Given request 1 — In the entries, reproduce each line unchanged, beginning at the line that contains "planner trash icon" and stopping after the line that contains "point(398,18)".

Source passage —

The second reason that I have been trying to figure this out lies in the disparity between crime data generated by the FBI as opposed to crime victim data produced by the BJS.  The gap between those two reports has narrowed considerably over the last number of years, but it is still significant enough to make me wonder whether the numbers can be trusted at all.  As a starter, let’s compare crime data for 2012, the most recent year for crime data published by both agencies.  According to the FBI, there were 1,214,462 homicides, forcible rapes, robberies and aggravated assaults committed that year. According to the BJS, there were 2,084700 serious criminal victimizations that same year, and this number does not include the nearly 15,000 homicides reported by the FBI.  Now according to the BJS, virtually all the victmizations covered by their survey are reported to the police, but I since the data for this assertion is presented in terms of rates per 1,000 rather than raw numbers, I can’t really figure out why such a discrepancy between between the two reports exists.

Task data —
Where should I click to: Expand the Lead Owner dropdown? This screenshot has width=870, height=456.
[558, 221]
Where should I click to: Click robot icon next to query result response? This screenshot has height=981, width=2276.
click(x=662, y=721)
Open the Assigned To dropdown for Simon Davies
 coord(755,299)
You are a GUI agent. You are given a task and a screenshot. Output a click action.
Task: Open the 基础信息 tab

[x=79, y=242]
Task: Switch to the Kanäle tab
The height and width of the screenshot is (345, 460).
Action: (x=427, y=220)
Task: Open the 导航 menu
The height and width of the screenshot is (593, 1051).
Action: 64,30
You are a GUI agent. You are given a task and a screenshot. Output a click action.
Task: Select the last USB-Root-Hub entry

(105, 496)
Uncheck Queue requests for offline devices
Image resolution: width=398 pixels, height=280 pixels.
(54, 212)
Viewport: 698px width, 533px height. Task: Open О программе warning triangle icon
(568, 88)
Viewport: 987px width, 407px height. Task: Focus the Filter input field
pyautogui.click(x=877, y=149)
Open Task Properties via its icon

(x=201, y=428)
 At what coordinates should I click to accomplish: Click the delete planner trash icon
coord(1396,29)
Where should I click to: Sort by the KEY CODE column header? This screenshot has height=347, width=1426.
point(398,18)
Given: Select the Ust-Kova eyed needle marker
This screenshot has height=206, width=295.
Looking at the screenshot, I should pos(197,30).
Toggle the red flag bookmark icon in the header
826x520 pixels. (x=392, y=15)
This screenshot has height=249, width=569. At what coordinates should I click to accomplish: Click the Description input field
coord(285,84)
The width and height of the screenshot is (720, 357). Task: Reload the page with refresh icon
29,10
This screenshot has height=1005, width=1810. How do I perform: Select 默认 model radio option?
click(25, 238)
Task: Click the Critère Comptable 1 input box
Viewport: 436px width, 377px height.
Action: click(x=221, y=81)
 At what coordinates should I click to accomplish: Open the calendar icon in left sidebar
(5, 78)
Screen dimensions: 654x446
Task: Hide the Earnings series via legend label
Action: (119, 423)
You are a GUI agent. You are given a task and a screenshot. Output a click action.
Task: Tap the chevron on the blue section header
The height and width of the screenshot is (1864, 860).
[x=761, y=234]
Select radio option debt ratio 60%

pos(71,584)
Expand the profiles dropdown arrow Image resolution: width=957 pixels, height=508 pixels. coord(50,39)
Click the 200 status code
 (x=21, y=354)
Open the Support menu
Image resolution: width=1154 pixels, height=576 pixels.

Given request 2 — Summarize the passage on FBI and BJS crime figures in two sentences.

Task answer 1 —
 At what coordinates should I click to accomplish: Click the delete planner trash icon
coord(1396,29)
Where should I click to: Sort by the KEY CODE column header? This screenshot has height=347, width=1426.
point(398,18)

Task answer 2 — The writer questions whether crime statistics can be trusted, because FBI crime data and BJS victimization data still differ significantly for 2012, even though the gap has narrowed in recent years. The BJS reports far more serious criminal victimizations than the FBI's 1,214,462 homicides, forcible rapes, robberies and aggravated assaults, and because BJS presents its data as rates per 1,000, the writer can't determine why the two reports differ.